A couple of weeks ago I received a query from a young lady in England who had finished a book, had submitted it for publication, and who wanted to know how long she should expect to wait for a reply from the American publisher.
Here's what I told her: Forget-about-it!
The worst thing a writer can do is wait unproductively for a publisher to receive, read, and respond to a manuscript. This could take months-years-lifetimes! I know. I'm still waiting on publishers to respond to submissions I made in 2009 (they tell me they are "thinkin' 'bout it"). I am also expecting the publication of a new book in December that has been in the publication process for nearly four years. FOUR YEARS!
No, make a record of your work, jot down the particulars, and keep writing.
Or, like me, you could just completely forget about what you've written, or when you wrote it, or who you sent it to . . . and when you do get a response it will be like Christmas in July.

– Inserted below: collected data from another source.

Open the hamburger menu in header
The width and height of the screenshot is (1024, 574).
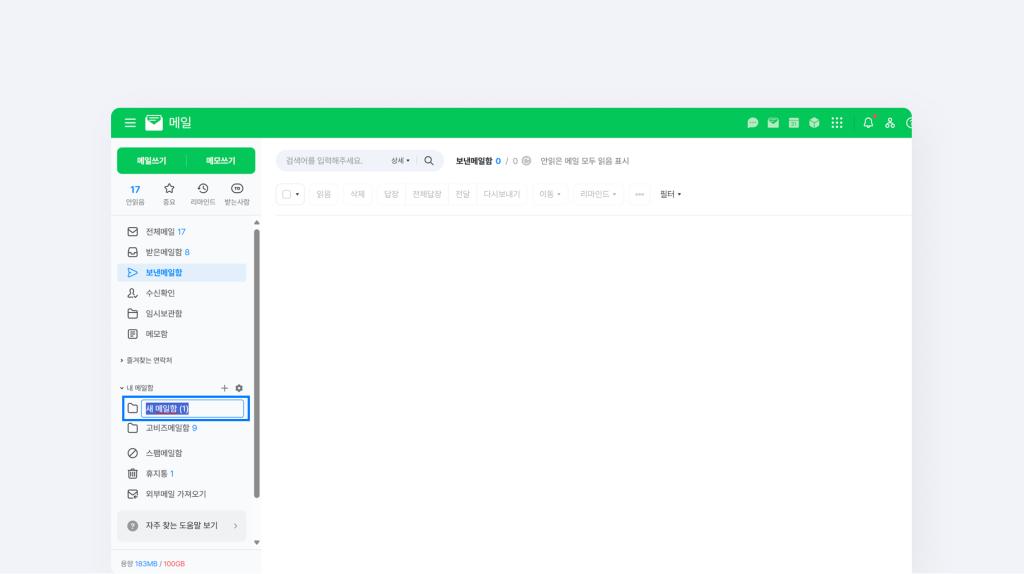[130, 123]
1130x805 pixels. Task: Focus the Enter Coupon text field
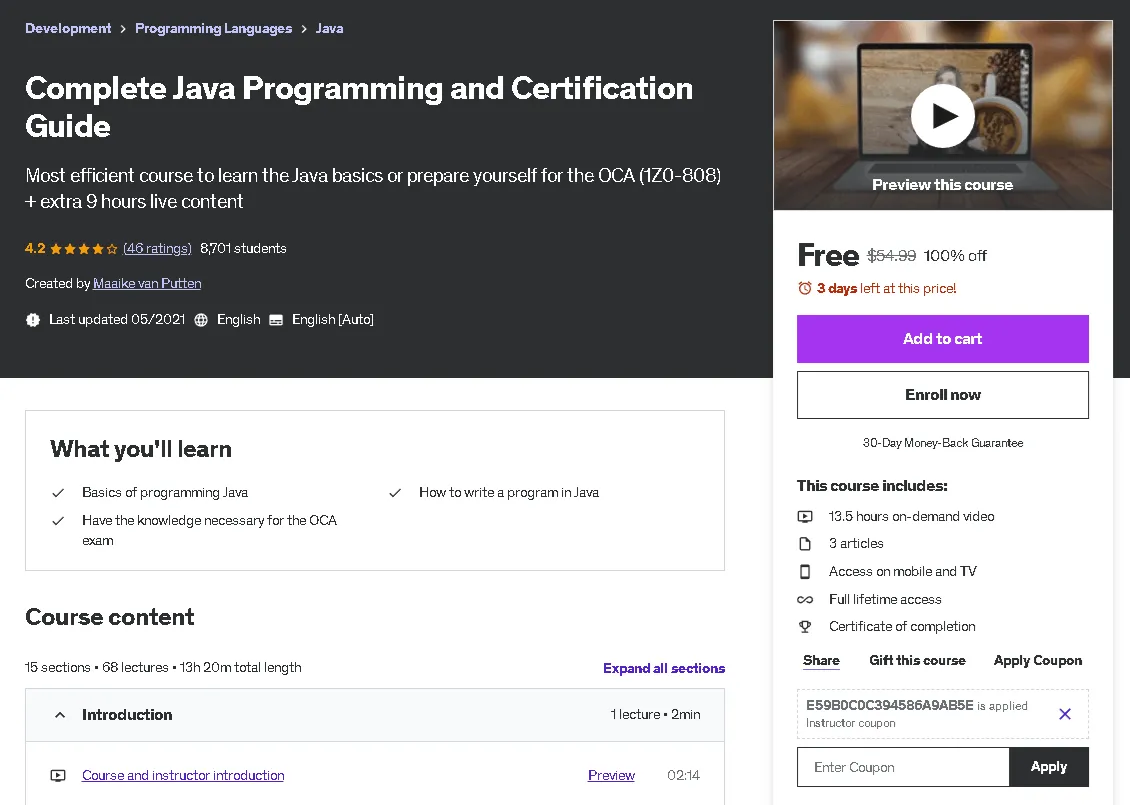click(902, 767)
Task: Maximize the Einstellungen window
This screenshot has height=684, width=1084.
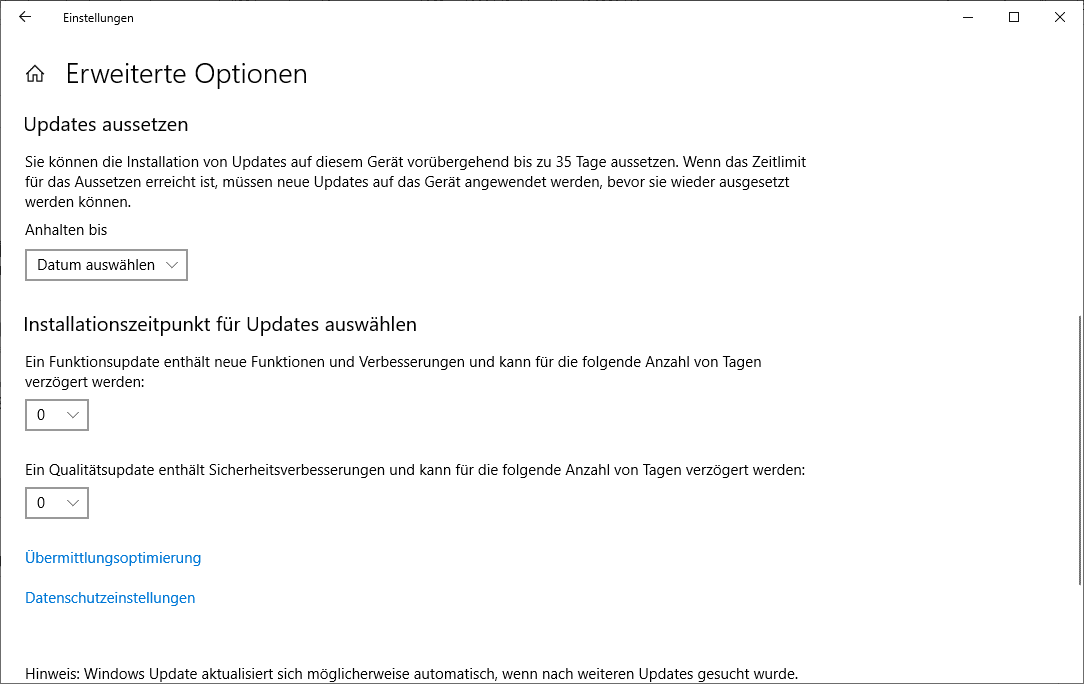Action: (x=1013, y=17)
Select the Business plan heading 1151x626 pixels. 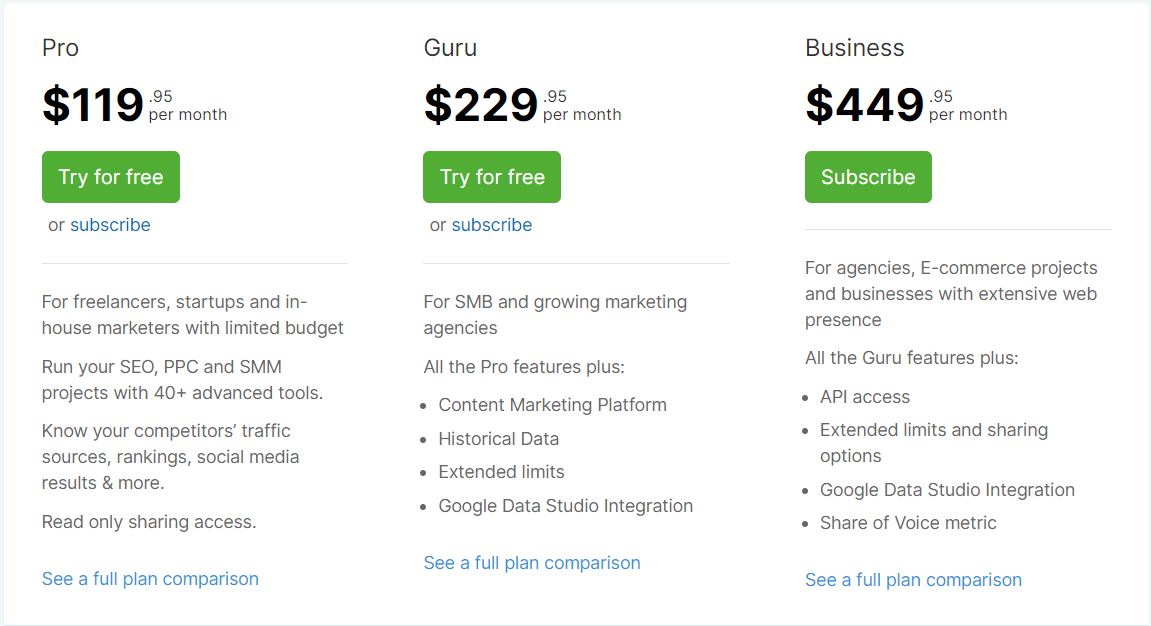click(854, 48)
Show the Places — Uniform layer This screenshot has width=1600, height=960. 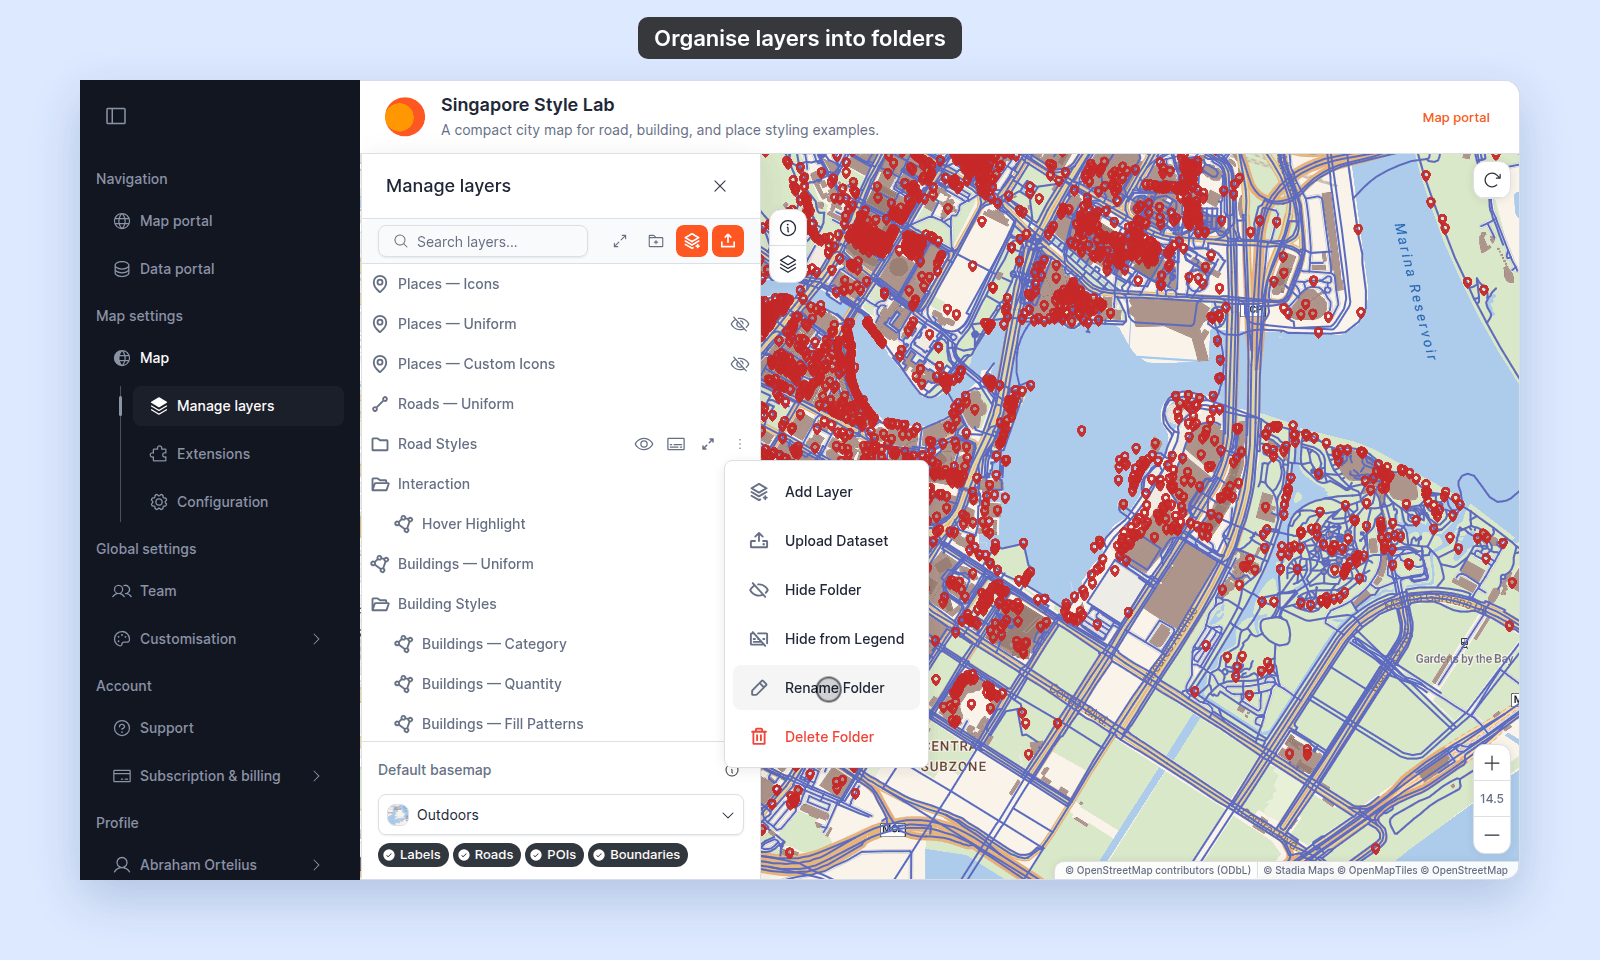click(x=740, y=324)
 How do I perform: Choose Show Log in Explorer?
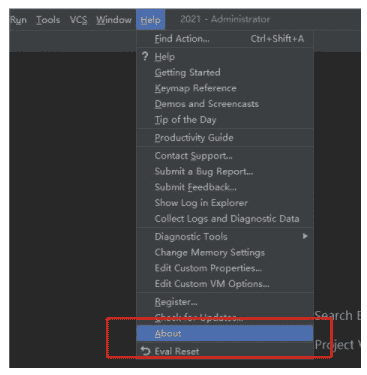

"Holy, Guacamole!" I often find myself saying. I don't even recall writing that! When did I do it? How did I find the time?
Last night I spent a few hours perusing my submission note cards (which number in the hundreds . . . yes, hundreds) and I learned a few things. For example, I discovered three short stories I'd forgotten about (don't even remember writing them) and I noted the publishers who are still considering them. I discovered a whole trove of forgotten poems. I also sent out three book proposals that were gathering dust, but which had made the rounds of rejection and were doing me no good sitting in a floppy disk.
Now . . . I can forget-about-it.
Although, if memory serves, I did send one of these proposals to a publisher in Canada. Isn't that the suburb of England where people eat maple syrup with their grits? Or am I just way off in my geography?